■ **WRITTEN REQUEST**
Rewrite the data from the line with "Place cursor on" up to and including the line with "pyautogui.click(x=318, y=138)", putting "Expand" in place of "Collapse" and keeping everything else the same.

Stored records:

↓↓↓

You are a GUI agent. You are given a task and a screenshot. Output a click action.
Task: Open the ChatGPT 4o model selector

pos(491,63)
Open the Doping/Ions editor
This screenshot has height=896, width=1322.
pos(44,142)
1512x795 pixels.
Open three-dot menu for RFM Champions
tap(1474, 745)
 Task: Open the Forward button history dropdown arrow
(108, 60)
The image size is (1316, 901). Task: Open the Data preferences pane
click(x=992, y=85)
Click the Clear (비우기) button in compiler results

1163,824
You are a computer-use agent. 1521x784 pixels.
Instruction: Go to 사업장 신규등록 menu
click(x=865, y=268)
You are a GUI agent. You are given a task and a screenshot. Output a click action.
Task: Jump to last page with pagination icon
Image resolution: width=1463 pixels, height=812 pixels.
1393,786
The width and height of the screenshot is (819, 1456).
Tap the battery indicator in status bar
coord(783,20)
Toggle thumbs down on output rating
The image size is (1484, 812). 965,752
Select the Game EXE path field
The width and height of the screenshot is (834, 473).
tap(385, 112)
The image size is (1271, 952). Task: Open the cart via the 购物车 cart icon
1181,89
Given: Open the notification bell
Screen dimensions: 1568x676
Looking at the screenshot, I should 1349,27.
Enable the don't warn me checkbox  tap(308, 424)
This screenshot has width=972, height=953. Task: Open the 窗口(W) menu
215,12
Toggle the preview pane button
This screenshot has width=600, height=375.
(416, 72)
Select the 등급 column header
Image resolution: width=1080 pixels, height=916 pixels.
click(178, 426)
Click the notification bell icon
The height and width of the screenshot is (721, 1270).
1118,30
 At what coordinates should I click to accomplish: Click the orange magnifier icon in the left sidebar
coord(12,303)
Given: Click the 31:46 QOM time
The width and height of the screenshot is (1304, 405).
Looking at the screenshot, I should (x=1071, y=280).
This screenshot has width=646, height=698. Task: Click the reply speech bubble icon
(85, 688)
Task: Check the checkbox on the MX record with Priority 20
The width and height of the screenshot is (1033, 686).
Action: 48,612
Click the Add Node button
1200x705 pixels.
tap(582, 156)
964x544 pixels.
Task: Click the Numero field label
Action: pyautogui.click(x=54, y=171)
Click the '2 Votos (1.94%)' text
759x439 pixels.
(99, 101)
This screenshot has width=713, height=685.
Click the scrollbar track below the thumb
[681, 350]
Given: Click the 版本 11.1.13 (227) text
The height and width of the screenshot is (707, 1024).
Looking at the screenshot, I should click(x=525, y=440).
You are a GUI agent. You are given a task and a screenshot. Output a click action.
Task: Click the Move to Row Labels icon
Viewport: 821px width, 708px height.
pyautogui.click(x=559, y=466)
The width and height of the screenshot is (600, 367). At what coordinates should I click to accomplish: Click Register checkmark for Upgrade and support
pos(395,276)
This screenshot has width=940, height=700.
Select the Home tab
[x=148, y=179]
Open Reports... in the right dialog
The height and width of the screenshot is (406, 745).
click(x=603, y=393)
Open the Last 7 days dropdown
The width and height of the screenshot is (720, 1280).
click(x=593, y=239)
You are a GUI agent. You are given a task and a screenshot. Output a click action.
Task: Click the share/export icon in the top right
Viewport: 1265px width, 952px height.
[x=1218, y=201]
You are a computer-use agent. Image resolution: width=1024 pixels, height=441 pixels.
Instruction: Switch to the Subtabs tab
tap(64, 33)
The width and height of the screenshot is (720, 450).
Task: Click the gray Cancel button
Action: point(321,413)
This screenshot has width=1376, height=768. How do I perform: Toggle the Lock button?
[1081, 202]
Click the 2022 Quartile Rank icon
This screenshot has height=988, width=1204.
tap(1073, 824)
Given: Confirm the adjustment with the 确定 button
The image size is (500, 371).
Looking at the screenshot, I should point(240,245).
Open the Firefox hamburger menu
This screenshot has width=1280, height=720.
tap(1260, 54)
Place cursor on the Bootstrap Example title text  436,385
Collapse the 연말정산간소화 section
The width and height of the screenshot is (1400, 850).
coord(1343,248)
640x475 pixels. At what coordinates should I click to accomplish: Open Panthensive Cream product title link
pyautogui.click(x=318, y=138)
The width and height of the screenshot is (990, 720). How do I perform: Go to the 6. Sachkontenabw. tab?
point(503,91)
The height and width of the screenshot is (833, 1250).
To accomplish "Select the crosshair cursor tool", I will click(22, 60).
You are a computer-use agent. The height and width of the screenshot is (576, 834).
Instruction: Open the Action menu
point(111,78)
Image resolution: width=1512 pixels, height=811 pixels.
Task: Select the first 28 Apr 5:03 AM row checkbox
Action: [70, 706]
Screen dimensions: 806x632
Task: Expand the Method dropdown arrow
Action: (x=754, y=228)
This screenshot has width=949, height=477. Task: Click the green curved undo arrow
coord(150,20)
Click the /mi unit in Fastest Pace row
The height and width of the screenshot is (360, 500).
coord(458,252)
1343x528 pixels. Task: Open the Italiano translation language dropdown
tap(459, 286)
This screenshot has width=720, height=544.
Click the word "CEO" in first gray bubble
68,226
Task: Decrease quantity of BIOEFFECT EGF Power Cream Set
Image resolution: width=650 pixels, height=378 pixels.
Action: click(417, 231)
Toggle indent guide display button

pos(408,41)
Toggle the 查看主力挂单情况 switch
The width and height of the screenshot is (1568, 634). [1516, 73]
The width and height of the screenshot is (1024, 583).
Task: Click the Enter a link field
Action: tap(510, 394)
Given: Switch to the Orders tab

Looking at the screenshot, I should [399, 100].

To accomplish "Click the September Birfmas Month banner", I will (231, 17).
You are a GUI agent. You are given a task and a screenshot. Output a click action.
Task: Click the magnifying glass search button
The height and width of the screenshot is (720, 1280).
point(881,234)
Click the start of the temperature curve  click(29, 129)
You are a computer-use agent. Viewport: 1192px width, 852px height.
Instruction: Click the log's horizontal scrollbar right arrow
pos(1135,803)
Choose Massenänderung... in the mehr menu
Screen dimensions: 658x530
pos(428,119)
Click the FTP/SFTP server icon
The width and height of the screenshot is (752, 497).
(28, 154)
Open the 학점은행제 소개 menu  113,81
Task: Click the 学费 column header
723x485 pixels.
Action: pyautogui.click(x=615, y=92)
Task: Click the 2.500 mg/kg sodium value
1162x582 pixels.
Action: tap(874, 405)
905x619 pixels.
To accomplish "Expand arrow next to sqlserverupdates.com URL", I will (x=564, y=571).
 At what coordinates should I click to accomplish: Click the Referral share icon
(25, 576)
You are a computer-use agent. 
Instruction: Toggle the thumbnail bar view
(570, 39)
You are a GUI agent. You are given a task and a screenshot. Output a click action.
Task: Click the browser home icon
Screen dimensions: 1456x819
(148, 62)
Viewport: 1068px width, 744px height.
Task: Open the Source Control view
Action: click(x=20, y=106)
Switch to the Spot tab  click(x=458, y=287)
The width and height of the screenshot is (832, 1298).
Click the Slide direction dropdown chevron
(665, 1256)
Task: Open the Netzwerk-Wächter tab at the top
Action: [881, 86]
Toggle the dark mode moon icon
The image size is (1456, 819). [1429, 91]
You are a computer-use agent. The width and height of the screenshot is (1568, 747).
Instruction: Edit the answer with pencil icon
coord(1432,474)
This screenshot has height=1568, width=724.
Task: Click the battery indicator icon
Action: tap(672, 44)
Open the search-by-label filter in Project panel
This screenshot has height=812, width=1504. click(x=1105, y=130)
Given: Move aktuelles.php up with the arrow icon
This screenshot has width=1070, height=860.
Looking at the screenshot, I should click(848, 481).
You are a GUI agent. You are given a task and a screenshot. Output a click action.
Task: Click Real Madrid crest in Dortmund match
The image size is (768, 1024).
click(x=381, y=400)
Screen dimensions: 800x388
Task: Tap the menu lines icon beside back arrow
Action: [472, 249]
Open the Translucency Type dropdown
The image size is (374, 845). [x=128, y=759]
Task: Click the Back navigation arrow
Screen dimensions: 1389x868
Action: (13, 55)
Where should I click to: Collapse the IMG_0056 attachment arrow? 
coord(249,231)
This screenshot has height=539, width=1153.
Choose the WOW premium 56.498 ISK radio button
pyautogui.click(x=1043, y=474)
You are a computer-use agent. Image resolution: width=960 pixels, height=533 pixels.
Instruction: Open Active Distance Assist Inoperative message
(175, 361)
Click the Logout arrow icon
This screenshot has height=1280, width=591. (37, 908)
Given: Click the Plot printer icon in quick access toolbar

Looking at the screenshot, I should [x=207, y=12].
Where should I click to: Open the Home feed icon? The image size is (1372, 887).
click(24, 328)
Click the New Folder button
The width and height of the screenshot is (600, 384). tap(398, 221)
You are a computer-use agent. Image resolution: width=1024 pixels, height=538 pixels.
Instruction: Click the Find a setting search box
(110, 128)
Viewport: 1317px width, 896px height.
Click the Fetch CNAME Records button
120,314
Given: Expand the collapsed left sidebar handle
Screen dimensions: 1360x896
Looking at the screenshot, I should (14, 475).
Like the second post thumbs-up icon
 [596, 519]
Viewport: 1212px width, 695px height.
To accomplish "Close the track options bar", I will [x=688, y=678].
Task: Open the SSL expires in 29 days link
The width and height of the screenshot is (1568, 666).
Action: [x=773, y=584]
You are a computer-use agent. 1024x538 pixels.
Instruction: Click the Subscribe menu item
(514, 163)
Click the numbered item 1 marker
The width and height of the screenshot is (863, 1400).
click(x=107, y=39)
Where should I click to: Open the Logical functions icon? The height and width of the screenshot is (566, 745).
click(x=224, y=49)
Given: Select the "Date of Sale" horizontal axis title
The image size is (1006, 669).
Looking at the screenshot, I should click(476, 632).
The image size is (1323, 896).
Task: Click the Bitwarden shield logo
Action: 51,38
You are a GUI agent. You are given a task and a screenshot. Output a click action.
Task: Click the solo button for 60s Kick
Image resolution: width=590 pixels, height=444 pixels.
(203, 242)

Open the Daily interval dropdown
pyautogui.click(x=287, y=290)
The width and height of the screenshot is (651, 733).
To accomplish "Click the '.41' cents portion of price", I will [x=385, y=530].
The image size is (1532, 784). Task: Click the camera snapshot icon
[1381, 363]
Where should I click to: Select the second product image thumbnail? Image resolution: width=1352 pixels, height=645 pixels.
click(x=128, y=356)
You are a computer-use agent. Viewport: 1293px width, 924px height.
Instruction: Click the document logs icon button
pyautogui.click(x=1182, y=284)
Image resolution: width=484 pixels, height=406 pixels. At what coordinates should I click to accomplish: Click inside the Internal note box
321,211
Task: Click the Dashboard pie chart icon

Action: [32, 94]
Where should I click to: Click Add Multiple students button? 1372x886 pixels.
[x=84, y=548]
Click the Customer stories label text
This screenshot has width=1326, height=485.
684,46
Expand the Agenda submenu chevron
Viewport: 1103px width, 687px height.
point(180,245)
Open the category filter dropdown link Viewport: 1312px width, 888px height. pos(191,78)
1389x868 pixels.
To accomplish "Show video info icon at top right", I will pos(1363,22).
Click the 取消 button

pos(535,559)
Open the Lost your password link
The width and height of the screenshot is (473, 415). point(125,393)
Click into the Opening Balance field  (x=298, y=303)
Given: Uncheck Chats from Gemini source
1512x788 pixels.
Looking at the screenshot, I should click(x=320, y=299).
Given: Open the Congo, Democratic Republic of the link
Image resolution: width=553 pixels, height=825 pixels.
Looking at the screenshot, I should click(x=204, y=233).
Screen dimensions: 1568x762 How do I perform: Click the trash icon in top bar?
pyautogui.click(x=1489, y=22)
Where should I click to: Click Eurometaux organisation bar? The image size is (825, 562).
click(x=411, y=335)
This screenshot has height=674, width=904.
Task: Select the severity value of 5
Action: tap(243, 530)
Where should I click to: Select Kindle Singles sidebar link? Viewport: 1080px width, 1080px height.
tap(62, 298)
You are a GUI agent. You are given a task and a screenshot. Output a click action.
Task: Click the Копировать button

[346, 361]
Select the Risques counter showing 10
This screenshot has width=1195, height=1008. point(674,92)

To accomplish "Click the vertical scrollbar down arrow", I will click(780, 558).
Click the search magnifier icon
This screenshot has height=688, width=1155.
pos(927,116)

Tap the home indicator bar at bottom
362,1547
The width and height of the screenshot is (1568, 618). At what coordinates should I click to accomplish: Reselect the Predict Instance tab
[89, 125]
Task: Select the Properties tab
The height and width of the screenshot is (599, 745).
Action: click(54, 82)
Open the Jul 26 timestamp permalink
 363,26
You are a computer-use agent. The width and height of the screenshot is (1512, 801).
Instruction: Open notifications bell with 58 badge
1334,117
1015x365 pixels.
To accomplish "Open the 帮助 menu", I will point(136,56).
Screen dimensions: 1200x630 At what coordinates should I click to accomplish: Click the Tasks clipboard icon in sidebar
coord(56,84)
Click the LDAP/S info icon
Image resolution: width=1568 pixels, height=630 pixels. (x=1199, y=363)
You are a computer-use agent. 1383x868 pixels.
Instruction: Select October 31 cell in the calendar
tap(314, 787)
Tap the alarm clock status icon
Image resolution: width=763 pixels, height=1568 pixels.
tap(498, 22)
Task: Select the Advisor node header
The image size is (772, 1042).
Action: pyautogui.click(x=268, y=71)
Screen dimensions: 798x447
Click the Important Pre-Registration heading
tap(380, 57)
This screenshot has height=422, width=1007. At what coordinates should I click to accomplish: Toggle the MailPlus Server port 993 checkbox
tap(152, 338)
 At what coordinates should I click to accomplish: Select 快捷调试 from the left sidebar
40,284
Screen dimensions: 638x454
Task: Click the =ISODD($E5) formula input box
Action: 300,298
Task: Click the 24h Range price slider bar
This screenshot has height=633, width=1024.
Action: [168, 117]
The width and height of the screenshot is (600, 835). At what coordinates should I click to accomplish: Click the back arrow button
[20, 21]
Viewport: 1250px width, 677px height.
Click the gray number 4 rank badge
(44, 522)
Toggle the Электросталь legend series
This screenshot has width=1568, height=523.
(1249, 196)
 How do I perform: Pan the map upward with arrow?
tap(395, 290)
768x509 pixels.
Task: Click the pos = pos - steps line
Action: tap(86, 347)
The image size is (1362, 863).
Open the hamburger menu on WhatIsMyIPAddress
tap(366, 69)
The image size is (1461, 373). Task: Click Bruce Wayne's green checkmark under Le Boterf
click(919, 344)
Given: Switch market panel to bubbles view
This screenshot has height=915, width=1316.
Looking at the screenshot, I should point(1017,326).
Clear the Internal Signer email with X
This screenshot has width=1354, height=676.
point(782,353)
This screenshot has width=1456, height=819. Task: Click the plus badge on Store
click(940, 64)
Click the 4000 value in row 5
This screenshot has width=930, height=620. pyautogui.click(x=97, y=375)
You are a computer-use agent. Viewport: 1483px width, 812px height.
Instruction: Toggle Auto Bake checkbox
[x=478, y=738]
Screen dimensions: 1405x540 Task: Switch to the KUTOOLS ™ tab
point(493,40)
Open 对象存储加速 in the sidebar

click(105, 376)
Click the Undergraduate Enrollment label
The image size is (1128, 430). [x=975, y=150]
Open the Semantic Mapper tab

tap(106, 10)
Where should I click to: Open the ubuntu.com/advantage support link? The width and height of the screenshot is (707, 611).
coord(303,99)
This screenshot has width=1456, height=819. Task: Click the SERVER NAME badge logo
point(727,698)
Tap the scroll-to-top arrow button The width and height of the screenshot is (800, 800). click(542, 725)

↑↑↑

■ **RESULT OF THIS EXERCISE**
Place cursor on the Bootstrap Example title text  436,385
Expand the 연말정산간소화 section
The width and height of the screenshot is (1400, 850).
coord(1343,248)
640x475 pixels. At what coordinates should I click to accomplish: Open Panthensive Cream product title link
pyautogui.click(x=318, y=138)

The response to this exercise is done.